Diposting oleh http://mimindigenous.blogspot.com/ | 0 komentar

Penyair Muda NTT Lolos Seleksi Temu Penyair Delapan Negara Se-Asia Tenggara

Pos Kupang, edisi 13 Desember 2012 

Bara Pattyradja, Mario F Lawi, dan Yoseph Yapi Taum, adalah tiga nama penyair muda NTT yang berhasil lolos proses seleksi puisi Dewan Kurator Temu Penyair Delapan Negara Se-Asia Tenggara dari hampir tiga ribu puisi yang masuk ke panitia.

Agenda Temu Penyair Se-Asia Tenggara ini difasilitasi oleh Dewan Kesenian Jambi bekerjasama dengan pemerintah Provinsi Jambi. Kegiatan ini dilaksanakan pada 28-31 Desember 2012 di Kota Jambi, Provinsi Jambi. Pertemuan ini melibatkan peserta penyair dari negara Malaysia, Indonesia, Singapura, Hongkong, Brunei Darussalam, Thailand, Filipina, dan Korea Selatan. 

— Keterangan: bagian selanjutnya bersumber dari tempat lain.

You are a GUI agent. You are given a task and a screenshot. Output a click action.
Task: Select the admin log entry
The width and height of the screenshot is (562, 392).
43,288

Kegiatan Pertemuan Penyair Se-Asia Tenggara ini meliputi Seminar Internasional, penerbitan antologi puisi, panggung apresiasi, workshop, pameran/bazar buku, city tour, dan wisata budaya. 

Bara Pattyradja, ketika diwawancarai oleh Flores Pos, mengatakan Pertemuan Penyair Se-Asia Tenggara ini merupakan momentum kebudayaan yang patut diapresiasi secara positif. Di NTT, dari ratusan penyair yang mengikuti seleksi, cuma tiga nama yang lolos. Ini cambuk. Cambuk bagi para penyair muda NTT untuk terus menggali kedalaman karyanya. Cambuk juga bagi pemerintah daerah NTT agar secara cerdas menelorkan strategi-strategi kebudayaan yang koheren demi terciptanya iklim berkesusasteraan yang progresif dan produktif di NTT. 

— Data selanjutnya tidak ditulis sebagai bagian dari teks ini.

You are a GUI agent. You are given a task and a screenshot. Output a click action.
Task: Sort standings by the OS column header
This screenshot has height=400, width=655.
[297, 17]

Selama ini yang dikedepankan oleh pemerintah daerah di ranah kebudayaan ialah pangan lokal, tenun ikat, dan tari, ungkap Bara Pattyradja. Padahal para penyair, para pujangga, para sastrawan itu sesungguhnya tulang punggung bangsa, tulang sum-sum NTT, karena penyair-penyair itu semuanya pasti adalah seorang pemikir, seorang cendikia yang meiliki basis idea yang kuat dalam dirinya yang kemudian memantul dalam horison-horison karyanya. Tapi sayangnya di NTT nasib para sastrawan-sastrawan ini tak tentu arah. Karena rakyat NTT tidak sungguh-sungguh diajarkan mencintai puisi, hasil akhirnya masyarakat kita suka sekali baku bunuh, anarkis. Dan anarkisme merupakan musuh bebuyutan kemanusiaan. Sebab kebudayaan (puisi) itu seungguhnya dilahirkan untuk memuliakan manusia, demikian Bara Pattyradja menegaskan. 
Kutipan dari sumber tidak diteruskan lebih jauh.